Luigi Dallapiccola IL PRIGIONIERO und
Luigi Nono IL CANTO SOSPESO (Concert Performance)
Created in the 1940s, Dallapiccola’s short opera Il prigioniero is a poignant statement of resistance against fascism, politically as well as aesthetically, where shattered hope becomes the cruellest torture. Luigi Nono wrote music of equally gripping power for the voices of murdered victims in Il canto sospeso, which is based on passages from farewell letters written by captured European resistance fighters sentenced to death. Two of the most important works of the 20th century. The concert performance takes place at the Felsenreitschule on 25 July.
Georg Friedrich Haas KOMA (Concert Performance)
Georg Friedrich Haas’s opera Koma, which received its world premiere in Schwetzingen in 2016, explores the condition of a patient caught between life and death. Michaela has suffered a traumatic brain injury and remains in a vegetative state. She is here – and at the same time unbelievably far away, trapped in a limbo of light and darkness. Through Haas’s evocative music, composed to a libretto by Händl Klaus, this shadowland is made palpable. Michaela is sung by Sarah Aristidou; Bas Wiegers conducts the Klangforum Vienna. The concert performance takes place at the Main Auditorium of the Mozarteum Foundation on 24 July.
Beat Furrer BEGEHREN (Concert Performance)
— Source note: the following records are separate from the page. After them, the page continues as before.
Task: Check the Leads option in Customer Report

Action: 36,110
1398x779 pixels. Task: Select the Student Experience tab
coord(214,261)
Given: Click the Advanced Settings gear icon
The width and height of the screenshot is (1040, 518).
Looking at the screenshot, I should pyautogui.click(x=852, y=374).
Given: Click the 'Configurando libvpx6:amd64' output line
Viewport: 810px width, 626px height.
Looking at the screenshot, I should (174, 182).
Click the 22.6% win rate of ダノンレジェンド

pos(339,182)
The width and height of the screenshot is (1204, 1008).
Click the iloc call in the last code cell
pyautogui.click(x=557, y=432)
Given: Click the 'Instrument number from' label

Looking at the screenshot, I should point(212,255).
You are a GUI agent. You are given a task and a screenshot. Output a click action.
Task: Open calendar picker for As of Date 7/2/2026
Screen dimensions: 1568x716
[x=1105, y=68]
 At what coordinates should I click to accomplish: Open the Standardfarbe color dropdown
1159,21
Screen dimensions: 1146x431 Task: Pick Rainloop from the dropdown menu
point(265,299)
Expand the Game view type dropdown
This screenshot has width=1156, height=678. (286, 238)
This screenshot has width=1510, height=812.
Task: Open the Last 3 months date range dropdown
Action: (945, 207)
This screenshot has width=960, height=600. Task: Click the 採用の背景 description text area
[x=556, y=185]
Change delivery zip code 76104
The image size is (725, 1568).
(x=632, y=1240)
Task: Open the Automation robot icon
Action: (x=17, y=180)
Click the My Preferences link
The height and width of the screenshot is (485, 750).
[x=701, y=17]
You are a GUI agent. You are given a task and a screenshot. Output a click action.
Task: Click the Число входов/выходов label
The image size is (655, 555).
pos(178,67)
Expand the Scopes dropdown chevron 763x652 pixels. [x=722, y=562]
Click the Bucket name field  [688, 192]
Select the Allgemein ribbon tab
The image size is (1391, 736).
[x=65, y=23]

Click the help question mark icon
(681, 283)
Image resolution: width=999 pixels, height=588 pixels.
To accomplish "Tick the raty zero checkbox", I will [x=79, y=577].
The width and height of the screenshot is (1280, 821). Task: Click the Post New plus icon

“Shadow” is the first word in Beat Furrer’s musical theatre work Begehren, based on texts by Cesare Pavese, Günter Eich, Ovid and Virgil. And it is from the shadows that the sounds emerge: two people set out from the underworld, hoping to see daylight again. The decision to turn around, to look back, is also an emotional turning point: one that freezes this tragic moment in time, to be relived over and over again. The concert performance takes place at the Kollegienkirche on 29 July.